If you are very lucky, you will have no breastfeeding problems at all. However, if you do, they can usually be remedied with a little effort.

breastfeedingThrush is a yeast infection that can affect both you and your baby. You will see white patches in your baby’s mouth, and the patches may be painful. Thrush sometimes goes away on its own, but usually you will need to see your pediatrician for Nystatin, an antifungal medicine you will apply to your baby’s mouth.

Another breastfeeding problem is mastitis, an infection of the breast. You may get a fever, and you breast will feel hot and sore. To treat this, apply wet, warm compresses to the affected area. If you get a fever, take Tylenol or Ibuprofen and talk to your pediatrician about receiving an antibiotic to resolve the infection.

Another problem you may have while nursing is the feeling that you don’t have enough milk for your baby. That is only rarely true. To bump up milk production, feed your baby from both breasts more often. The more your baby nurses, the more milk your body will produce. If you want to try the supplement fenugreek to increase milk production, that is also an option.

You’ll find that none of these problems require you to stop breastfeeding. In fact, nursing your baby can often help these problems go away more quickly.

Nursing in Public

There will be times when you and the baby leave the house. Unless you plan to be out for less than two hours, it is not unlikely that you may need to nurse while you’re out.

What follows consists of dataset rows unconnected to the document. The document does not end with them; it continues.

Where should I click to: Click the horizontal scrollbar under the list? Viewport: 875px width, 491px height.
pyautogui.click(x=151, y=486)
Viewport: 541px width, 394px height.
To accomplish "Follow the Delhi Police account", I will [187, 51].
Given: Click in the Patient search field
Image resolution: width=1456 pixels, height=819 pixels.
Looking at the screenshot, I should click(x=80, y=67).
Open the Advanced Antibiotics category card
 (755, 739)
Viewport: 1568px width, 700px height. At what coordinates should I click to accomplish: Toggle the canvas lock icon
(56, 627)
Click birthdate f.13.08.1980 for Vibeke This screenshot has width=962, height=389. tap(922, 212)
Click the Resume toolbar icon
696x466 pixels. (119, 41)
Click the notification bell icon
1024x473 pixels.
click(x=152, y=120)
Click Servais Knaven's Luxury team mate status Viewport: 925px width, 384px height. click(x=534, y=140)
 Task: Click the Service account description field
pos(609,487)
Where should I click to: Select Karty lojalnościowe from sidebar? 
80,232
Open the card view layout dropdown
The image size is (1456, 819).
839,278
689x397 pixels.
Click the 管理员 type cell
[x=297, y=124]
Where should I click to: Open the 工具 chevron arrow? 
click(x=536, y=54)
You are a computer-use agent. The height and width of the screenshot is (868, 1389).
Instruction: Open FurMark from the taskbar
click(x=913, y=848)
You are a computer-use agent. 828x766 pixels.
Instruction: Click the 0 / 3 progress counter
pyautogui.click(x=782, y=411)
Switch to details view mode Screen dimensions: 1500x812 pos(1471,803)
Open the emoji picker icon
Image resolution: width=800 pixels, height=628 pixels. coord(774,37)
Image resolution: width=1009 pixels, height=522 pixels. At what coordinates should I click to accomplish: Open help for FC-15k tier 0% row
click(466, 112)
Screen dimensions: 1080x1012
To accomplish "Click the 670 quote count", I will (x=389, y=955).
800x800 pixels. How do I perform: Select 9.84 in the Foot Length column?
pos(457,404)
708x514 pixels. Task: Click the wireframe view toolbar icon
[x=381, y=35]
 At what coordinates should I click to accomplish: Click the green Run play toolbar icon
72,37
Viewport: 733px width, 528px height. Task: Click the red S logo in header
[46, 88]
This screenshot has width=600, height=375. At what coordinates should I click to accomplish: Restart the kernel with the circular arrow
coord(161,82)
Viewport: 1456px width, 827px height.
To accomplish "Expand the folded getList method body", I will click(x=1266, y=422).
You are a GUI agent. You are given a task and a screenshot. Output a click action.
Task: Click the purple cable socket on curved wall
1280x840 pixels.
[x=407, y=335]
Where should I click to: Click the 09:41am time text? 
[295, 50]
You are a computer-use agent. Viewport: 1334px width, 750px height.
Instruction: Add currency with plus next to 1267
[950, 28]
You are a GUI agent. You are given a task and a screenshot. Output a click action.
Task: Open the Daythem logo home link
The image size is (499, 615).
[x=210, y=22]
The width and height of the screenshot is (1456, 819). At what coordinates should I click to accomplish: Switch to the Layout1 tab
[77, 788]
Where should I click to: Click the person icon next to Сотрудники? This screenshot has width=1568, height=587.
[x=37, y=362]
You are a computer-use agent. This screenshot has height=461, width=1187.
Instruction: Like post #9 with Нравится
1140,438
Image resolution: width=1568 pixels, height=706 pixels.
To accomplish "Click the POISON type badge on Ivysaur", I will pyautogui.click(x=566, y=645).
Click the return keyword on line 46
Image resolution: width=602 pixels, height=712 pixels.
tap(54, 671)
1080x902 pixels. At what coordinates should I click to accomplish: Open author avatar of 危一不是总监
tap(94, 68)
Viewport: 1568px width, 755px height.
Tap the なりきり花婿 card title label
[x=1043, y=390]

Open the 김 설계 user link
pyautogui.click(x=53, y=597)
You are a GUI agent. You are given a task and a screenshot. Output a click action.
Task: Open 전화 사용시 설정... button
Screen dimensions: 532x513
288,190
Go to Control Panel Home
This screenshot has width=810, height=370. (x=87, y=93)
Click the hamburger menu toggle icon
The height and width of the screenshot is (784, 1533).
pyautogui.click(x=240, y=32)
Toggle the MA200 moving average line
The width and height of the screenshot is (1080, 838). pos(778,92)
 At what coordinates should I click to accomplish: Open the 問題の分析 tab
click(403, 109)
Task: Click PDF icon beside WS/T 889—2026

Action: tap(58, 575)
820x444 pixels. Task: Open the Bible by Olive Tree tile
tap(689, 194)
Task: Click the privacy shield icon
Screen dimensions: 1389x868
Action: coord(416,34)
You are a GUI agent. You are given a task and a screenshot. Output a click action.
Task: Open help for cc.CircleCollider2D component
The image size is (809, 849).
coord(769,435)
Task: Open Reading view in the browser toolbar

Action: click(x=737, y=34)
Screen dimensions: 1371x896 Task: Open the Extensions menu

However you handle this situation is up to you. Many mothers nurse in nursing areas, but sometimes that is not an option. Instead, some mothers nurse in the car, or away from people with a blanket draped over the baby’s head and their breast. Do whatever makes you and your baby most comfortable.

After reading this article, you should have a better understanding of how to nurse your baby and how to live as a nursing mom. Seek out other nursing mothers for support and ideas. In no time at all you’ll be a breastfeeding pro.